Nick tried not to look conscious, for he felt a significance in the old man's face. He turned his own everywhere but toward it, thinking again of his mother. "That must be very pleasant, if one has any."
"I wish you had a little more."
"I don't particularly care," said Nick.
"Your marriage will a.s.sist you; you can't help that," Mr. Carteret declared. "But I should like you to be under obligations not quite so heavy."
"Oh I'm so obliged to her for caring for me----!"
"That the rest doesn't count? Certainly it's nice of her to like you.
But why shouldn't she? Other people do."
"Some of them make me feel as if I abused it," said Nick, looking at his host. "That is, they don't make me, but I feel it," he corrected.
"I've no son "--and Mr. Carteret spoke as if his companion mightn't have been sure. "Shan't you be very kind to her?" he pursued. "You'll gratify her ambition."
"Oh she thinks me cleverer than I am."
"That's because she's in love," the old gentleman hinted as if this were very subtle. "However, you must be as clever as we think you. If you don't prove so----!" And he paused with his folded hands.
"Well, if I don't?" asked Nick.
"Oh it won't do--it won't do," said Mr. Carteret in a tone his companion was destined to remember afterwards. "I say I've no son," he continued; "but if I had had one he should have risen high."
"It's well for me such a person doesn't exist. I shouldn't easily have found a wife."
"He would have gone to the altar with a little money in his pocket."
"That would have been the least of his advantages, sir," Nick declared.
"When are you to be married?" Mr. Carteret asked.
"Ah that's the question. Julia won't yet say."
"Well," said the old man without the least flourish, "you may consider that when it comes off I'll make you a settlement."
"I feel your kindness more than I can express," Nick replied; "but that will probably be the moment when I shall be least conscious of wanting anything."
"You'll appreciate it later--you'll appreciate it very soon. I shall like you to appreciate it," Mr. Carteret went on as if he had a just vision of the way a young man of a proper spirit should feel. Then he added; "Your father would have liked you to appreciate it."
"Poor father!" Nick exclaimed vaguely, rather embarra.s.sed, reflecting on the oddity of a position in which the ground for holding up his head as the husband of a rich woman would be that he had accepted a present of money from another source. It was plain he was not fated to go in for independence; the most that he could treat himself to would be dependence that was duly grateful "How much do you expect of me?" he inquired with a grave face.
"Well, Nicholas, only what your father did. He so often spoke of you, I remember, at the last, just after you had been with him alone--you know I saw him then. He was greatly moved by his interview with you, and so was I by what he told me of it. He said he should live on in you--he should work in you. It has always given me a special feeling, if I may use the expression, about you."

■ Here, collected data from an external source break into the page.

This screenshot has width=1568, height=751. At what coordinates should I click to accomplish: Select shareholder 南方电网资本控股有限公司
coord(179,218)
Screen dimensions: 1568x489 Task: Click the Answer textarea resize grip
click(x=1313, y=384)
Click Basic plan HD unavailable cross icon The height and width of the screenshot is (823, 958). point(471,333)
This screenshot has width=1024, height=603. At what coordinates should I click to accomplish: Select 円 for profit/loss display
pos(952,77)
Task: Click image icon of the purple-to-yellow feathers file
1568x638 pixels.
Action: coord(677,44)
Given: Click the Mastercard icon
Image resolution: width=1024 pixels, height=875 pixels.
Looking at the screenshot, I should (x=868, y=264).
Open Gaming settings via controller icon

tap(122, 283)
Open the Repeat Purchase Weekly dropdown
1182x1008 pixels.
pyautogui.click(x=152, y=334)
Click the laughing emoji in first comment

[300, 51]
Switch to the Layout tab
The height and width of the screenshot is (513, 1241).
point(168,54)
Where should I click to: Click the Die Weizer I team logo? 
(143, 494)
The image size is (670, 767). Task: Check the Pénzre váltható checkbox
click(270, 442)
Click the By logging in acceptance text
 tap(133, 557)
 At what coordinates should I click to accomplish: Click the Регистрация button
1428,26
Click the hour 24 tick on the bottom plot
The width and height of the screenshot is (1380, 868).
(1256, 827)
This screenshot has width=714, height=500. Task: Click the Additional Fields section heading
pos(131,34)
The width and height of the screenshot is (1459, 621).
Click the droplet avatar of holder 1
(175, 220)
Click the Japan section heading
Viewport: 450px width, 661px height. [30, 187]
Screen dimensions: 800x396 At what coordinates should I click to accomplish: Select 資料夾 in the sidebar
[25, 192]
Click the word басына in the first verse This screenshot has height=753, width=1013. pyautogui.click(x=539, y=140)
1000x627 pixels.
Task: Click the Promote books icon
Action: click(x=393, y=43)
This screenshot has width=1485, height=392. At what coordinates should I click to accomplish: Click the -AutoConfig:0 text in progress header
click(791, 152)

"The feelings are indeed not usual, dear Mr. Carteret, which take so munificent a form. But you do--oh you do--expect too much," Nick brought himself to say.
"I expect you to repay me!" the old man returned gaily. "As for the form, I have it in my mind."
"The form of repayment?"
"The form of repayment!"
"Ah don't talk of that now," said Nick, "for, you see, nothing else is settled. No one has been told except my mother. She has only consented to my telling you."
"Lady Agnes, do you mean?"
"Ah no; dear mother would like to publish it on the house-tops. She's so glad--she wants us to have it over to-morrow. But Julia herself," Nick explained, "wishes to wait. Therefore kindly mention it for the present to no one."
"My dear boy, there's at this rate nothing to mention! What does Julia want to wait for?"
"Till I like her better--that's what she says."
"It's the way to make you like her worse," Mr. Carteret knowingly declared. "Hasn't she your affection?"
"So much so that her delay makes me exceedingly unhappy."
Mr. Carteret looked at his young friend as if he didn't strike him as quite wretched; but he put the question: "Then what more does she want?"
Nick laughed out at this, though perceiving his host hadn't meant it as an epigram; while the latter resumed: "I don't understand. You're engaged or you're not engaged."